EJERCICIO PROPUESTO:
Prosigue a partir de su última frase el texto que habla de elegir el título antes de escribir y comenta la novela de Antonio Garrido.
===== TEXTO SELECCIONADO =====
Tenga más o menos relevancia en el conjunto del texto, suponga un somero
resumen del contenido (de lo escrito y/o de lo leído) o sea tan sólo algo que
me gustó como encabezamiento, se trate tanto de una frase robada del libro o de
cualquier otro lugar (la mayoría de las veces) como de una ocurrencia o
evocación sugerida por la lectura, el caso es que cada vez me resulta más
imperioso (incluso diría -y creo haberlo confesado en alguna ocasión-
imprescindible) tener decidido el título del escrito antes de ponerme con él,
aunque llegue con carácter provisional (a veces se gana su permanencia porque,
de un modo u otro, consigue afianzarse al establecer lazos con lo que le sigue,
al marcar el camino de lo que escribo, en otras, las cosas como son, porque no
aparece nada que me resulte más idóneo y quiero publicar el texto), el caso es
tener una idea sobre la que ir dando vueltas (o no), un apoyo, una
presentación, algo a lo que aferrarme para que, a los pocos segundos de
crearlo, el documento deje de estar en blanco. En el caso que hoy nos ocupa, el
título ha tardado en llegar, llevaba ya unos días rumiándolo, ordenando notas,
repasando la transcripción de lo grabado durante el encuentro, queriendo
ocuparme de este libro, pero no terminaba de concretar, todo se me iba en una
frase hecha y demasiado obvia (hay quien me dijo que quedaba simpática, y es
cierto, pero me parecía un recurso de lo más facilón -tampoco es que me haya
roto mucho las meninges, en seguida lo comprobarán-) o, y ese ha sido el mayor
escollo, las soluciones más satisfactorias (por sonoras, por llamativas, por
significativas, por bien trenzadas -algunas tomadas literalmente de la novela a
comentar-) anticipaban demasiado de lo que el lector va a encontrar en una
narración que, algo lo que nos tiene acostumbrados su autor desde el mismo punto
de partida (los cuatro títulos que ha publicado hasta el momento no pueden ser
más diferentes entre sí), es una continua y fabulosa sorpresa, no sólo en su
argumento, no sólo en su desarrollo, sino en cómo homenajea a una manera de
hacer literatura, a un estilo, a un género (o varios, en realidad), a una
época, en el modo magistral en que combina elementos muy diferentes sin perder
jamás coherencia ni verosimilitud, con un rigor histórico impecable a la hora
de recoger detalles, ambientes, condiciones de vida, anécdotas reales, sucesos
que se estudian en las aulas, todo puesto al servicio de una ficción narrativa
muy sólida, que provoca adicción desde las primeras líneas, una trama muy
enrevesada y compleja que se sigue con deleite y facilidad porque el autor
rehúye la erudición innecesaria y epatante en que tantos incurren, demuestra el
movimiento andando, es decir, hay mucho que el lector curioso y amante de la
Historia podrá reconocer o descubrir, a buen seguro más de uno irá consultando
a través de Google qué hay de verdad en esto o en aquello, si este personaje
existió o es inventado, pero todo está al servicio de la historia, nada es
accesorio ni responde al mero lucimiento de virtuosismo y/o conocimientos, la
novela puede leerse sólo como eso, siempre juega a favor del lector, Antonio Garrido,
que conoce perfectamente el oficio de contador de historias, tiene muy claro
que está escribiendo una novela, no otra cosa camuflada de tal (o ni eso) como tantas
veces corre por ahí.
===== REGISTROS SELECCIONADOS =====
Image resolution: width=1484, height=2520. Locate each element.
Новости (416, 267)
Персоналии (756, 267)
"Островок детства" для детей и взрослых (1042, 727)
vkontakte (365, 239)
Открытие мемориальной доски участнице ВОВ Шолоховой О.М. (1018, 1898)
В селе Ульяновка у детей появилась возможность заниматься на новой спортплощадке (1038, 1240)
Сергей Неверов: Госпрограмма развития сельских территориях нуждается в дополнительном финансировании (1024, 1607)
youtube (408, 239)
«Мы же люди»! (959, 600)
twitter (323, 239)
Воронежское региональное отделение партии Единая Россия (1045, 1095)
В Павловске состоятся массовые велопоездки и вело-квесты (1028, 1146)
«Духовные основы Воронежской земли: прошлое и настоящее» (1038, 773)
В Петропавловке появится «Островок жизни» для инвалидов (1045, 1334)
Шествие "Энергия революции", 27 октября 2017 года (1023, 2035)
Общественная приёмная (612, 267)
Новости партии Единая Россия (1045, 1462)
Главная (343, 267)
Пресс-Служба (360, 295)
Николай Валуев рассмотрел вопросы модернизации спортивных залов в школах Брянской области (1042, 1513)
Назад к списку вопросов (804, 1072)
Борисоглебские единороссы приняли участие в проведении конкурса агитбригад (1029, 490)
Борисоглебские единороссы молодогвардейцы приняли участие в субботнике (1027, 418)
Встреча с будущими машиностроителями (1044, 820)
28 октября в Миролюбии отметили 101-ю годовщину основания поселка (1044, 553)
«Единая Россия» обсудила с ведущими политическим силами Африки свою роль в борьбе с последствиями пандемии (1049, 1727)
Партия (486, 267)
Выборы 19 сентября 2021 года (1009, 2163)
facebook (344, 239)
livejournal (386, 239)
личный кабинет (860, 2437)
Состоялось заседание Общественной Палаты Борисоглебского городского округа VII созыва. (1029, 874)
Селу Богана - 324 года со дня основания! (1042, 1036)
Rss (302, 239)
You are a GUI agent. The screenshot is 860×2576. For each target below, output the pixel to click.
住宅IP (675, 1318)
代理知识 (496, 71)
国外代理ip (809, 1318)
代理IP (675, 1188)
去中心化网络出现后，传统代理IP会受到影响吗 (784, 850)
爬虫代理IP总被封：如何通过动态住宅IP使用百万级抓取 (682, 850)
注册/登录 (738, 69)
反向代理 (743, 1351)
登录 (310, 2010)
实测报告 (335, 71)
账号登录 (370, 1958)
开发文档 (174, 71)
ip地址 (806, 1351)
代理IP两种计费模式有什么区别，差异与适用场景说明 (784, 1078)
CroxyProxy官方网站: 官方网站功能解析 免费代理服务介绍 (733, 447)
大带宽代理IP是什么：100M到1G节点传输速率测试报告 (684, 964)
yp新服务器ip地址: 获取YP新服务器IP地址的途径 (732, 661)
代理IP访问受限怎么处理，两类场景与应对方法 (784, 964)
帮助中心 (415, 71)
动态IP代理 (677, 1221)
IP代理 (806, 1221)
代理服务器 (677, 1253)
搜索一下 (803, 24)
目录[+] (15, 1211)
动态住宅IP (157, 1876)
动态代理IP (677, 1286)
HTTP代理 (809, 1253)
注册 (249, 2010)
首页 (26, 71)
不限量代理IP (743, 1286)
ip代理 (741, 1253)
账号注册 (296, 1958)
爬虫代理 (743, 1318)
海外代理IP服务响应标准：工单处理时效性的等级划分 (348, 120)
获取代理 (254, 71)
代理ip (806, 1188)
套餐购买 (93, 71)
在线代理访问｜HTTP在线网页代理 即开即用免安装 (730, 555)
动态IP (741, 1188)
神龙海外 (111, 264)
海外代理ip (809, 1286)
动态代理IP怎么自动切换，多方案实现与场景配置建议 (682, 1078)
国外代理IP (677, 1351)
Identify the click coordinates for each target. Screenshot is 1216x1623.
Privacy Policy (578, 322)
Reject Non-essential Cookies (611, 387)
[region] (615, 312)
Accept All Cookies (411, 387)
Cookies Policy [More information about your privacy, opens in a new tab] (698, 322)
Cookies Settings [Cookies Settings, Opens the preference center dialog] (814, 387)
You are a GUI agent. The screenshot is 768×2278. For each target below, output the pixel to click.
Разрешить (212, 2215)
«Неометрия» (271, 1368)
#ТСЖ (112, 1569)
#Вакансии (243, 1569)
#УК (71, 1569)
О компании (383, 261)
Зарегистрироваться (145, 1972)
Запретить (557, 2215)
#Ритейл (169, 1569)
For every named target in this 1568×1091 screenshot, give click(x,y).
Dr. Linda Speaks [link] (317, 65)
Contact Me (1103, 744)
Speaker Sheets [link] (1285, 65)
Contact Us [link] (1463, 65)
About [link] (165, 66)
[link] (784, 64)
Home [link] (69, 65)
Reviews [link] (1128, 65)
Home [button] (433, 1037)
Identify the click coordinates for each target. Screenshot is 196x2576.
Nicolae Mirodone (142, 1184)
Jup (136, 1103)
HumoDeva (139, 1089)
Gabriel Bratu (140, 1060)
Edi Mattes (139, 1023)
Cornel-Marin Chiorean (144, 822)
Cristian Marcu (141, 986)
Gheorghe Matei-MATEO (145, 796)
=====
RESULTADO OBTENIDO:
El jardín de los enigmas (que Espasa lanzó al mercado el pasado
noviembre) es, como ya se ha dicho, la cuarta novela del escritor de Linares,
una nueva ficción histórica (es en lo único que se parecen entre sí sus obras
-bueno, y en el placer y la diversión que producen-) que nos traslada al
Londres de 1850, inmerso en la preparación de lo que será la primera Exposición
Universal, motivo por el que se está construyendo en Hyde Park el Crystal
Palace. Con semejante telón de fondo, Antonio va reuniendo otros
acontecimientos y hechos de la época que por un lado nos la acercan y hacen
vívida como pocas veces se ha logrado (sin ser británico, quiero decir: ellos
juegan en ese aspecto -y en otros, no hay más que admirar su industria
audiovisual- con lógica ventaja) y por otro producen un efecto dominó medido
con pulso templado de narrador que no deja nada al azar, las piezas van cayendo
en diferentes direcciones y todas se interrelacionan y afectan sin que el más mínimo
detalle resulte ajeno o caprichoso, todo se sucede con lógica y sin que sea
posible vaticinar qué va a ocurrir en el siguiente capítulo. Es, como
señalábamos, una de las máximas virtudes del autor, empezando por el hecho de
que, hasta el momento, no ha repetido época histórica, no se puede prever nada
en lo que se refiere a la trama o la acción en sí antes de abrir una novela de
Antonio Garrido, de lo que no existen dudas (si has leído alguna de las demás)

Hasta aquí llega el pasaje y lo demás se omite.